The only other glaring problem I have with Us is a pet peeve I have in all horror. Sort of in line with the aforementioned issues, several characters narrowly escape death through sheer fortune of writing. Now, I don’t mean that in the sense of, “the car came *this close* to hitting them,” or something. I mean villains specifically give the heroes far too many opportunities to survive and save each other than is altogether necessary. Some of these scenarios are explained through logical conclusions and an understanding of the plan at work. But these entirely deflate tension with the understanding being that certain characters are not permitted to kill others, therefore there is no real threat. Other scenarios are never explained, and leave me frustrated at the convenient fortune of the heroes in spite of logic.

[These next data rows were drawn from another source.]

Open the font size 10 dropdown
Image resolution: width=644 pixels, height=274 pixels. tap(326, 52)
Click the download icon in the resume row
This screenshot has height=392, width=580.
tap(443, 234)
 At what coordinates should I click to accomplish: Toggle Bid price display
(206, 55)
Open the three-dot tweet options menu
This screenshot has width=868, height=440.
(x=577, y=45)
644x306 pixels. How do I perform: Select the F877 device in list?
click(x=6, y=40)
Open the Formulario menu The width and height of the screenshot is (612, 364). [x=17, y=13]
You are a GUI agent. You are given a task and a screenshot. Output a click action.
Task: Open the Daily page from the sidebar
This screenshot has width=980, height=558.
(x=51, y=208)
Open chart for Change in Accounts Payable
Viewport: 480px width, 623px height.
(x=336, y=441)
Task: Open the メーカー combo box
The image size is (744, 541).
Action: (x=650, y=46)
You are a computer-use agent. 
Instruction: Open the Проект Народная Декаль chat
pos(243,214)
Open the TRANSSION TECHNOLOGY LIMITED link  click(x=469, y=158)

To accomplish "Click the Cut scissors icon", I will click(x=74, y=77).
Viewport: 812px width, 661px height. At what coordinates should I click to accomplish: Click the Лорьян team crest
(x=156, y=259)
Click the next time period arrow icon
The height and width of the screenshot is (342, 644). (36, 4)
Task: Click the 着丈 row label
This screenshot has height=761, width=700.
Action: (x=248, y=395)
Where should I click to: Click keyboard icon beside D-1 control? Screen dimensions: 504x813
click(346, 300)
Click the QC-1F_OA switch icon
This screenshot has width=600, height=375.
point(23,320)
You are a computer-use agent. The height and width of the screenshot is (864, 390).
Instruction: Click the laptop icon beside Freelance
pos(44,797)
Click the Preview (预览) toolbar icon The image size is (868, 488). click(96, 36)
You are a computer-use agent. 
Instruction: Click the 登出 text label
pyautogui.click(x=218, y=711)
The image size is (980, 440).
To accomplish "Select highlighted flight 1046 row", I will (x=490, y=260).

Us is the type of movie I hate to grade. In certain regards, it’s a technical masterpiece that demonstrates exactly why Jordan Peele is hailed as a modern cinematic genius. In other regards, it showcases one of the most frustrating narratives of the year thus far. Regardless, it makes me feel guilty as a critic to prod a filmmaker that consistently makes audiences applaud mid-viewing. Peele’s films are so infectious and exhilarating that it feels almost wrong to judge. But at the same time, those praises of his ability to captivate are exactly why he must be held to a high standard. I have no doubt that Peele is a filmmaker to watch as he continues this journey in his career. And even if Us is not my most critically adored film, I still recommend experiencing it with an audience solely so you can feel the same mesmerising quality that Peele makes look so effortless.